### TASK DESCRIPTION
Copy the data word for word, keeping every line.

### DATA IN THIS EXERCISE
- - -

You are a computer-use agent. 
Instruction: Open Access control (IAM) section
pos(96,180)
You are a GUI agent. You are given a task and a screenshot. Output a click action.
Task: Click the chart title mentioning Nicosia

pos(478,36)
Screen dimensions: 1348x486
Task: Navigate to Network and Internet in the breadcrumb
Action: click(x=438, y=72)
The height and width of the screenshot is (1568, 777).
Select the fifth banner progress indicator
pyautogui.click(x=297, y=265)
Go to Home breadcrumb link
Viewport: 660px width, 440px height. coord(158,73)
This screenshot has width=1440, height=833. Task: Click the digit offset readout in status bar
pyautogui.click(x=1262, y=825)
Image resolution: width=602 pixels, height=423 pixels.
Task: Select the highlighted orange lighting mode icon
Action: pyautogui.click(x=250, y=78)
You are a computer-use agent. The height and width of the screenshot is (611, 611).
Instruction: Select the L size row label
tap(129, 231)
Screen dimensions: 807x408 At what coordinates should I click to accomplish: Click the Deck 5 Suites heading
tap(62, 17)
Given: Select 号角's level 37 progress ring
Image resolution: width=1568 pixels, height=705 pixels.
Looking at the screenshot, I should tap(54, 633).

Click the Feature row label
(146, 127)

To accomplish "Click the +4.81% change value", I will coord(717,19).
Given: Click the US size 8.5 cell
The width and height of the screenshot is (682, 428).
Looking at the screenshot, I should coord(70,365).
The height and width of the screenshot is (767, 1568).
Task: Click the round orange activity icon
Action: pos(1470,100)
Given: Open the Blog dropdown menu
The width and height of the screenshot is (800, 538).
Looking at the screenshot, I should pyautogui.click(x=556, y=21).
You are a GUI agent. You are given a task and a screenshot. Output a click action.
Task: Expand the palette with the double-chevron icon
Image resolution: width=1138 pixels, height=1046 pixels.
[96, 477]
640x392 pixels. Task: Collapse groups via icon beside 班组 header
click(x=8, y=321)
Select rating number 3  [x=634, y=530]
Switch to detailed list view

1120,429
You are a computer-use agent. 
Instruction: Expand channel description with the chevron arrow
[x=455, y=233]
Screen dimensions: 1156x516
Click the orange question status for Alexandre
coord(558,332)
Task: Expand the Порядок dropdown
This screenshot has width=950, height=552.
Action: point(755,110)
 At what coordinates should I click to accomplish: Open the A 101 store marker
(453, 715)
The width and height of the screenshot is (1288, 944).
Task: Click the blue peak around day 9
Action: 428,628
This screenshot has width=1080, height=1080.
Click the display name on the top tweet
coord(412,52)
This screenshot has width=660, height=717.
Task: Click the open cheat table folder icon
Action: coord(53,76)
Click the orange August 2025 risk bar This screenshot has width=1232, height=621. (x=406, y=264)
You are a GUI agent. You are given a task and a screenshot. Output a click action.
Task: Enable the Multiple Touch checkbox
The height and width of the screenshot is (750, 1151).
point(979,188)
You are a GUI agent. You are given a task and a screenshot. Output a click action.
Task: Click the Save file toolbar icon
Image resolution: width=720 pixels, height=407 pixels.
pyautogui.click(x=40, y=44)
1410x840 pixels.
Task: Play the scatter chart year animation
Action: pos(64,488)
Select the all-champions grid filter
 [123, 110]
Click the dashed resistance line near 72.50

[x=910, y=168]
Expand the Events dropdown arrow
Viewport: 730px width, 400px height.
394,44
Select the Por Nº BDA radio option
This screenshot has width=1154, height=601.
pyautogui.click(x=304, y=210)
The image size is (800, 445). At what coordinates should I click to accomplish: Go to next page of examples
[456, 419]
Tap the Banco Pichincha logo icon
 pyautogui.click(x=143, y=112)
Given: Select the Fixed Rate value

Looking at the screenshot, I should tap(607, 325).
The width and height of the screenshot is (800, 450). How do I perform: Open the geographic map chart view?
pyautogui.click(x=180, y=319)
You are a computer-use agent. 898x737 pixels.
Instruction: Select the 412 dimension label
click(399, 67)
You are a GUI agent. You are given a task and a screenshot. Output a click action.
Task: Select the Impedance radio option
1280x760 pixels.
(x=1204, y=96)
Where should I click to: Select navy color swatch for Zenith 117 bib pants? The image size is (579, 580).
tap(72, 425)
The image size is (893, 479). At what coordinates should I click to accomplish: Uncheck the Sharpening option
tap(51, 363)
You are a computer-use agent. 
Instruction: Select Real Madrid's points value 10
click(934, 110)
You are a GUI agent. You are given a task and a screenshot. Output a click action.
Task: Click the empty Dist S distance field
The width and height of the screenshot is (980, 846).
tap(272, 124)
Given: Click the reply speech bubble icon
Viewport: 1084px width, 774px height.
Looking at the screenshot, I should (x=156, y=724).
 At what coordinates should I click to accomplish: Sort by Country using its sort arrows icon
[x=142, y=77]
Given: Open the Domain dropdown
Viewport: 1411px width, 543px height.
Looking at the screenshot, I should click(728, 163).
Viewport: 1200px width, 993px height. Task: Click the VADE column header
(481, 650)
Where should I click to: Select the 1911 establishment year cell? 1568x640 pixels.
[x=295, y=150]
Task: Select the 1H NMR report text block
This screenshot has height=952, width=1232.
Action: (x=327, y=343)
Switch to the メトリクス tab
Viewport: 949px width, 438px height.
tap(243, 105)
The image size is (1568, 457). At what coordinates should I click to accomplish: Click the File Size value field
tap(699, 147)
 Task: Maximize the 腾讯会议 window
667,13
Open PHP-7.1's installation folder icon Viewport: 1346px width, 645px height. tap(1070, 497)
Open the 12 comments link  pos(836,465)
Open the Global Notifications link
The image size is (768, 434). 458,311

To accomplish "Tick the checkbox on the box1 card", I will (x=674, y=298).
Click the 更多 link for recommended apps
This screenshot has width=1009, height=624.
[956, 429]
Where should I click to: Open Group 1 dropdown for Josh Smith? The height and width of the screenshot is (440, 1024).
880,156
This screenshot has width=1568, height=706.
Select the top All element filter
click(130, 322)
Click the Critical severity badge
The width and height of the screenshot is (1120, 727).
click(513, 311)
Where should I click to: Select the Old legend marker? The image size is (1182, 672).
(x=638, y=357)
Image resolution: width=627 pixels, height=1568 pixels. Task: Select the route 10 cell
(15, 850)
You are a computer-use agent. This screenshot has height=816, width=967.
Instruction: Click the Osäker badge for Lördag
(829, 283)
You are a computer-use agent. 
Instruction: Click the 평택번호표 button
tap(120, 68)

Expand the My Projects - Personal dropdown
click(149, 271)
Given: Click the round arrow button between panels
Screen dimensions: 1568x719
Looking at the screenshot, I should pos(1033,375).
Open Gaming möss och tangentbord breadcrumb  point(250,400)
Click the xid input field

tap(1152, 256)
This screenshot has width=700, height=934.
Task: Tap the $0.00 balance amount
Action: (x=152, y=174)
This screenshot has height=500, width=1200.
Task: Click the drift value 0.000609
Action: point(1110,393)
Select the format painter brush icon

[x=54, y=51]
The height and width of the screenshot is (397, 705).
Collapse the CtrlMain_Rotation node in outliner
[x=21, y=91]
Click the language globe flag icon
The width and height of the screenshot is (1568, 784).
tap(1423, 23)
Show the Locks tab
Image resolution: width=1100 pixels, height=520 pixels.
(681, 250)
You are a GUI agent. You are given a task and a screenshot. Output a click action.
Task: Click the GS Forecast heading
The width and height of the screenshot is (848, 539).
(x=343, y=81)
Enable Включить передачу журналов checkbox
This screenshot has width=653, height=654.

- - -

### RESULT OF THIS TASK
You are a computer-use agent. 
Instruction: Open Access control (IAM) section
pos(96,180)
You are a GUI agent. You are given a task and a screenshot. Output a click action.
Task: Click the chart title mentioning Nicosia

pos(478,36)
Screen dimensions: 1348x486
Task: Navigate to Network and Internet in the breadcrumb
Action: click(x=438, y=72)
The height and width of the screenshot is (1568, 777).
Select the fifth banner progress indicator
pyautogui.click(x=297, y=265)
Go to Home breadcrumb link
Viewport: 660px width, 440px height. coord(158,73)
This screenshot has width=1440, height=833. Task: Click the digit offset readout in status bar
pyautogui.click(x=1262, y=825)
Image resolution: width=602 pixels, height=423 pixels.
Task: Select the highlighted orange lighting mode icon
Action: pyautogui.click(x=250, y=78)
You are a computer-use agent. The height and width of the screenshot is (611, 611).
Instruction: Select the L size row label
tap(129, 231)
Screen dimensions: 807x408 At what coordinates should I click to accomplish: Click the Deck 5 Suites heading
tap(62, 17)
Given: Select 号角's level 37 progress ring
Image resolution: width=1568 pixels, height=705 pixels.
Looking at the screenshot, I should tap(54, 633).

Click the Feature row label
(146, 127)

To accomplish "Click the +4.81% change value", I will coord(717,19).
Given: Click the US size 8.5 cell
The width and height of the screenshot is (682, 428).
Looking at the screenshot, I should coord(70,365).
The height and width of the screenshot is (767, 1568).
Task: Click the round orange activity icon
Action: pos(1470,100)
Given: Open the Blog dropdown menu
The width and height of the screenshot is (800, 538).
Looking at the screenshot, I should pyautogui.click(x=556, y=21).
You are a GUI agent. You are given a task and a screenshot. Output a click action.
Task: Expand the palette with the double-chevron icon
Image resolution: width=1138 pixels, height=1046 pixels.
[96, 477]
640x392 pixels. Task: Collapse groups via icon beside 班组 header
click(x=8, y=321)
Select rating number 3  [x=634, y=530]
Switch to detailed list view

1120,429
You are a computer-use agent. 
Instruction: Expand channel description with the chevron arrow
[x=455, y=233]
Screen dimensions: 1156x516
Click the orange question status for Alexandre
coord(558,332)
Task: Expand the Порядок dropdown
This screenshot has width=950, height=552.
Action: point(755,110)
 At what coordinates should I click to accomplish: Open the A 101 store marker
(453, 715)
The width and height of the screenshot is (1288, 944).
Task: Click the blue peak around day 9
Action: 428,628
This screenshot has width=1080, height=1080.
Click the display name on the top tweet
coord(412,52)
This screenshot has width=660, height=717.
Task: Click the open cheat table folder icon
Action: coord(53,76)
Click the orange August 2025 risk bar This screenshot has width=1232, height=621. (x=406, y=264)
You are a GUI agent. You are given a task and a screenshot. Output a click action.
Task: Enable the Multiple Touch checkbox
The height and width of the screenshot is (750, 1151).
point(979,188)
You are a GUI agent. You are given a task and a screenshot. Output a click action.
Task: Click the Save file toolbar icon
Image resolution: width=720 pixels, height=407 pixels.
pyautogui.click(x=40, y=44)
1410x840 pixels.
Task: Play the scatter chart year animation
Action: pos(64,488)
Select the all-champions grid filter
 [123, 110]
Click the dashed resistance line near 72.50

[x=910, y=168]
Expand the Events dropdown arrow
Viewport: 730px width, 400px height.
394,44
Select the Por Nº BDA radio option
This screenshot has width=1154, height=601.
pyautogui.click(x=304, y=210)
The image size is (800, 445). At what coordinates should I click to accomplish: Go to next page of examples
[456, 419]
Tap the Banco Pichincha logo icon
 pyautogui.click(x=143, y=112)
Given: Select the Fixed Rate value

Looking at the screenshot, I should tap(607, 325).
The width and height of the screenshot is (800, 450). How do I perform: Open the geographic map chart view?
pyautogui.click(x=180, y=319)
You are a computer-use agent. 898x737 pixels.
Instruction: Select the 412 dimension label
click(399, 67)
You are a GUI agent. You are given a task and a screenshot. Output a click action.
Task: Select the Impedance radio option
1280x760 pixels.
(x=1204, y=96)
Where should I click to: Select navy color swatch for Zenith 117 bib pants? The image size is (579, 580).
tap(72, 425)
The image size is (893, 479). At what coordinates should I click to accomplish: Uncheck the Sharpening option
tap(51, 363)
You are a computer-use agent. 
Instruction: Select Real Madrid's points value 10
click(934, 110)
You are a GUI agent. You are given a task and a screenshot. Output a click action.
Task: Click the empty Dist S distance field
The width and height of the screenshot is (980, 846).
tap(272, 124)
Given: Click the reply speech bubble icon
Viewport: 1084px width, 774px height.
Looking at the screenshot, I should (x=156, y=724).
 At what coordinates should I click to accomplish: Sort by Country using its sort arrows icon
[x=142, y=77]
Given: Open the Domain dropdown
Viewport: 1411px width, 543px height.
Looking at the screenshot, I should click(728, 163).
Viewport: 1200px width, 993px height. Task: Click the VADE column header
(481, 650)
Where should I click to: Select the 1911 establishment year cell? 1568x640 pixels.
[x=295, y=150]
Task: Select the 1H NMR report text block
This screenshot has height=952, width=1232.
Action: (x=327, y=343)
Switch to the メトリクス tab
Viewport: 949px width, 438px height.
tap(243, 105)
The image size is (1568, 457). At what coordinates should I click to accomplish: Click the File Size value field
tap(699, 147)
 Task: Maximize the 腾讯会议 window
667,13
Open PHP-7.1's installation folder icon Viewport: 1346px width, 645px height. tap(1070, 497)
Open the 12 comments link  pos(836,465)
Open the Global Notifications link
The image size is (768, 434). 458,311

To accomplish "Tick the checkbox on the box1 card", I will (x=674, y=298).
Click the 更多 link for recommended apps
This screenshot has width=1009, height=624.
[956, 429]
Where should I click to: Open Group 1 dropdown for Josh Smith? The height and width of the screenshot is (440, 1024).
880,156
This screenshot has width=1568, height=706.
Select the top All element filter
click(130, 322)
Click the Critical severity badge
The width and height of the screenshot is (1120, 727).
click(513, 311)
Where should I click to: Select the Old legend marker? The image size is (1182, 672).
(x=638, y=357)
Image resolution: width=627 pixels, height=1568 pixels. Task: Select the route 10 cell
(15, 850)
You are a computer-use agent. This screenshot has height=816, width=967.
Instruction: Click the Osäker badge for Lördag
(829, 283)
You are a computer-use agent. 
Instruction: Click the 평택번호표 button
tap(120, 68)

Expand the My Projects - Personal dropdown
click(149, 271)
Given: Click the round arrow button between panels
Screen dimensions: 1568x719
Looking at the screenshot, I should pos(1033,375).
Open Gaming möss och tangentbord breadcrumb  point(250,400)
Click the xid input field

tap(1152, 256)
This screenshot has width=700, height=934.
Task: Tap the $0.00 balance amount
Action: (x=152, y=174)
This screenshot has height=500, width=1200.
Task: Click the drift value 0.000609
Action: point(1110,393)
Select the format painter brush icon

[x=54, y=51]
The height and width of the screenshot is (397, 705).
Collapse the CtrlMain_Rotation node in outliner
[x=21, y=91]
Click the language globe flag icon
The width and height of the screenshot is (1568, 784).
tap(1423, 23)
Show the Locks tab
Image resolution: width=1100 pixels, height=520 pixels.
(681, 250)
You are a GUI agent. You are given a task and a screenshot. Output a click action.
Task: Click the GS Forecast heading
The width and height of the screenshot is (848, 539).
(x=343, y=81)
Enable Включить передачу журналов checkbox
This screenshot has width=653, height=654.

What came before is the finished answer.